Faral's command was a reprieve. The Storm Troopers retreated toward the aft of the corridor, their weapons still aimed at the metal giant. A sergeant attempted to pull the High Inquisitor with them, but Faral refused; Calanthus was still at his side. He knew that without heavy support, his men were powerless against Axion, and their presence only endangered his life.

"Calanthus," Axion's voice echoed, devoid of malice or heat. "I require an explanation. These fragile soldiers initiated an unprovoked assault. I am unable to identify a breach in protocol on my part."

Faral's eyes nearly bulged from his head as he heard the killing machine address the Ultramarine.

Fragile soldiers? That dismissive, clinical tone! This thing had butchered the Emperor's faithful, yet it spoke with the calm of a logic-engine.

Then, a more terrifying realization struck him.

An ancient construct.

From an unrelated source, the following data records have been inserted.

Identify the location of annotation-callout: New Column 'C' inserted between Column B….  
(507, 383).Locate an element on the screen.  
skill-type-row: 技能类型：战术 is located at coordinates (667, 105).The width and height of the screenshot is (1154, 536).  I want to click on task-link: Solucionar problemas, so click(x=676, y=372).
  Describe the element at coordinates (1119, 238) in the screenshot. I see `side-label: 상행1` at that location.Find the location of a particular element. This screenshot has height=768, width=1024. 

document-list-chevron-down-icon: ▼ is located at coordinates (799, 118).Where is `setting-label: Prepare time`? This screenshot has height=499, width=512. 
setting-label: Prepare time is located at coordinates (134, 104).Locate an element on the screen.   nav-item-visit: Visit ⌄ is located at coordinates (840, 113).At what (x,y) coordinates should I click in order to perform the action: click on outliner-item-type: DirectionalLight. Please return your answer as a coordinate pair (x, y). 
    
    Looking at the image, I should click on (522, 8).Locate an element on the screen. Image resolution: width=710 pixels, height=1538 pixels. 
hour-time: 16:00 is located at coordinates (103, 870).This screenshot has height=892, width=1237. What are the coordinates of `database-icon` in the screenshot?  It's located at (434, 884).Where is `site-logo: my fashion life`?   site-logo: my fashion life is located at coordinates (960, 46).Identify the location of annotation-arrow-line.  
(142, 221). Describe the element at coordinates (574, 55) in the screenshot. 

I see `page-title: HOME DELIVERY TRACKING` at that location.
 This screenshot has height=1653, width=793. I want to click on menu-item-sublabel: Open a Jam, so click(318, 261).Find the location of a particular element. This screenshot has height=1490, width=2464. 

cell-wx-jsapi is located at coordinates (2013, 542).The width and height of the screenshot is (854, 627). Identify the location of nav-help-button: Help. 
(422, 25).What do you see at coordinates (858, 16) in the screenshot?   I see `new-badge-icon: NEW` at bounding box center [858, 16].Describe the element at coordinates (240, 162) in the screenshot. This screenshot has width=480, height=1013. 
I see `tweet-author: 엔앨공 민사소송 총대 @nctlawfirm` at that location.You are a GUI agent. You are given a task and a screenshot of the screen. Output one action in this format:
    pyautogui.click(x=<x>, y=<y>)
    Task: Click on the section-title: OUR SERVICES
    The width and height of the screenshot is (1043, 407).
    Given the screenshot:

A sentient mechanical entity.

"This is... an Abominable Intelligence?!" Faral hissed. "The Adeptus Mechanicus has been harboring a ghost-in-the-machine?! What have those Cog-priests unleashed?!"

But Calanthus's response suggested a complexity that Faral had not anticipated.

"Inquisitor," Calanthus said, his voice cold. "What did your men do to Axion?"

Calanthus understood that this ancient Iron Man was not a mindless engine of destruction. Axion had not pursued those who did not fire. Clearly, the Inquisition had tripped a wire they shouldn't have. Though he knew little of Axion's true nature, he suspected the Ordos had reaped exactly what they sowed.

Calanthus trusted the Primarch's wisdom far more than he trusted the Inquisition's zeal. He had been briefed on the necessity of memory-purging regarding the Grey Knights' involvement, but he had never imagined the Ordos would be foolish enough to hunt Axion.

The Ordo Malleus had treated Axion like a common servitor. The resulting bloodbath was the price of their ignorance.